To do – Please reproduce the following lines exactly as they appear, keeping every line in its original order.

Data shown –
——

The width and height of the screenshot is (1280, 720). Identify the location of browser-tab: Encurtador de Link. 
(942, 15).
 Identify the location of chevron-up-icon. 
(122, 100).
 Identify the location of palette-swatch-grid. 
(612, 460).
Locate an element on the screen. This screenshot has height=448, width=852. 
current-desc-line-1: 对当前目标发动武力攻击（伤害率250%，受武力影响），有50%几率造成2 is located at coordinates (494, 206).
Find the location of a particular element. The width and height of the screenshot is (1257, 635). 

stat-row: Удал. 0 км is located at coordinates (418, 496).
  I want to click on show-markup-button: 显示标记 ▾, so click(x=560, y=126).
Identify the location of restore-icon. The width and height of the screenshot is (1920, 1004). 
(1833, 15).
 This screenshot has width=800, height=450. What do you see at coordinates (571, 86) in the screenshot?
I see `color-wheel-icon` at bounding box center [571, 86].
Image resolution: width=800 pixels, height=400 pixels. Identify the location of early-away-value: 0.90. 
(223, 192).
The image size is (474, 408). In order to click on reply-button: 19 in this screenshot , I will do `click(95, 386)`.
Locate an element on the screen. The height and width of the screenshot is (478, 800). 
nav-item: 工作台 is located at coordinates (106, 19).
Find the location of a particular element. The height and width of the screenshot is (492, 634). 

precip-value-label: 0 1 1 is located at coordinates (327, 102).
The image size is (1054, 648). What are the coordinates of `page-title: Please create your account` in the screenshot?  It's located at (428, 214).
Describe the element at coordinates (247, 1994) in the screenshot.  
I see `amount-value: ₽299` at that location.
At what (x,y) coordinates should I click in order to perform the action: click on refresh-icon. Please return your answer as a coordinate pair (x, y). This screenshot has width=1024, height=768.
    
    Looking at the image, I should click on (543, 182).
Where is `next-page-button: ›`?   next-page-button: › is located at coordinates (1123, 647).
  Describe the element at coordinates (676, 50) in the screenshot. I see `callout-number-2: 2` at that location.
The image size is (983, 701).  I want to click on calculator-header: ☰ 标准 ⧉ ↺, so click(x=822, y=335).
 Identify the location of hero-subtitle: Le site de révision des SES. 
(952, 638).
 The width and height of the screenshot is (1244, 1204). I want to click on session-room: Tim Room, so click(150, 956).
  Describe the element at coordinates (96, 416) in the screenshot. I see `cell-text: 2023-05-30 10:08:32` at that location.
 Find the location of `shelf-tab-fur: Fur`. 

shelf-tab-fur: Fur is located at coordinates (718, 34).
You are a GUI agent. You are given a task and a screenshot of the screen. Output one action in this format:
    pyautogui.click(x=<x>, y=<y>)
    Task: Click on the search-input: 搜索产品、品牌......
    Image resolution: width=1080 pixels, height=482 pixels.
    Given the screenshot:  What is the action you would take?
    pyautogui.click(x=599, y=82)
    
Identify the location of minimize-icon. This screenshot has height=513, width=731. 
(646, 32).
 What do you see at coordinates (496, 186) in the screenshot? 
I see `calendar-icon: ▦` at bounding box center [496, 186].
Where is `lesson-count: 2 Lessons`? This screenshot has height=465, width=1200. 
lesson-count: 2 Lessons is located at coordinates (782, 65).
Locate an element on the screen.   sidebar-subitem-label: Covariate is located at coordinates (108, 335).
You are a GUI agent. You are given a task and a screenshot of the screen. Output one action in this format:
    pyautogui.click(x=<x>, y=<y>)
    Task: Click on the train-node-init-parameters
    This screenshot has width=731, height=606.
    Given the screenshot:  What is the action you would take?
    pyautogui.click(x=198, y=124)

——

Reply –
The width and height of the screenshot is (1280, 720). Identify the location of browser-tab: Encurtador de Link. 
(942, 15).
 Identify the location of chevron-up-icon. 
(122, 100).
 Identify the location of palette-swatch-grid. 
(612, 460).
Locate an element on the screen. This screenshot has height=448, width=852. 
current-desc-line-1: 对当前目标发动武力攻击（伤害率250%，受武力影响），有50%几率造成2 is located at coordinates (494, 206).
Find the location of a particular element. The width and height of the screenshot is (1257, 635). 

stat-row: Удал. 0 км is located at coordinates (418, 496).
  I want to click on show-markup-button: 显示标记 ▾, so click(x=560, y=126).
Identify the location of restore-icon. The width and height of the screenshot is (1920, 1004). 
(1833, 15).
 This screenshot has width=800, height=450. What do you see at coordinates (571, 86) in the screenshot?
I see `color-wheel-icon` at bounding box center [571, 86].
Image resolution: width=800 pixels, height=400 pixels. Identify the location of early-away-value: 0.90. 
(223, 192).
The image size is (474, 408). In order to click on reply-button: 19 in this screenshot , I will do `click(95, 386)`.
Locate an element on the screen. The height and width of the screenshot is (478, 800). 
nav-item: 工作台 is located at coordinates (106, 19).
Find the location of a particular element. The height and width of the screenshot is (492, 634). 

precip-value-label: 0 1 1 is located at coordinates (327, 102).
The image size is (1054, 648). What are the coordinates of `page-title: Please create your account` in the screenshot?  It's located at (428, 214).
Describe the element at coordinates (247, 1994) in the screenshot.  
I see `amount-value: ₽299` at that location.
At what (x,y) coordinates should I click in order to perform the action: click on refresh-icon. Please return your answer as a coordinate pair (x, y). This screenshot has width=1024, height=768.
    
    Looking at the image, I should click on (543, 182).
Where is `next-page-button: ›`?   next-page-button: › is located at coordinates (1123, 647).
  Describe the element at coordinates (676, 50) in the screenshot. I see `callout-number-2: 2` at that location.
The image size is (983, 701).  I want to click on calculator-header: ☰ 标准 ⧉ ↺, so click(x=822, y=335).
 Identify the location of hero-subtitle: Le site de révision des SES. 
(952, 638).
 The width and height of the screenshot is (1244, 1204). I want to click on session-room: Tim Room, so click(150, 956).
  Describe the element at coordinates (96, 416) in the screenshot. I see `cell-text: 2023-05-30 10:08:32` at that location.
 Find the location of `shelf-tab-fur: Fur`. 

shelf-tab-fur: Fur is located at coordinates (718, 34).
You are a GUI agent. You are given a task and a screenshot of the screen. Output one action in this format:
    pyautogui.click(x=<x>, y=<y>)
    Task: Click on the search-input: 搜索产品、品牌......
    Image resolution: width=1080 pixels, height=482 pixels.
    Given the screenshot:  What is the action you would take?
    pyautogui.click(x=599, y=82)
    
Identify the location of minimize-icon. This screenshot has height=513, width=731. 
(646, 32).
 What do you see at coordinates (496, 186) in the screenshot? 
I see `calendar-icon: ▦` at bounding box center [496, 186].
Where is `lesson-count: 2 Lessons`? This screenshot has height=465, width=1200. 
lesson-count: 2 Lessons is located at coordinates (782, 65).
Locate an element on the screen.   sidebar-subitem-label: Covariate is located at coordinates (108, 335).
You are a GUI agent. You are given a task and a screenshot of the screen. Output one action in this format:
    pyautogui.click(x=<x>, y=<y>)
    Task: Click on the train-node-init-parameters
    This screenshot has width=731, height=606.
    Given the screenshot:  What is the action you would take?
    pyautogui.click(x=198, y=124)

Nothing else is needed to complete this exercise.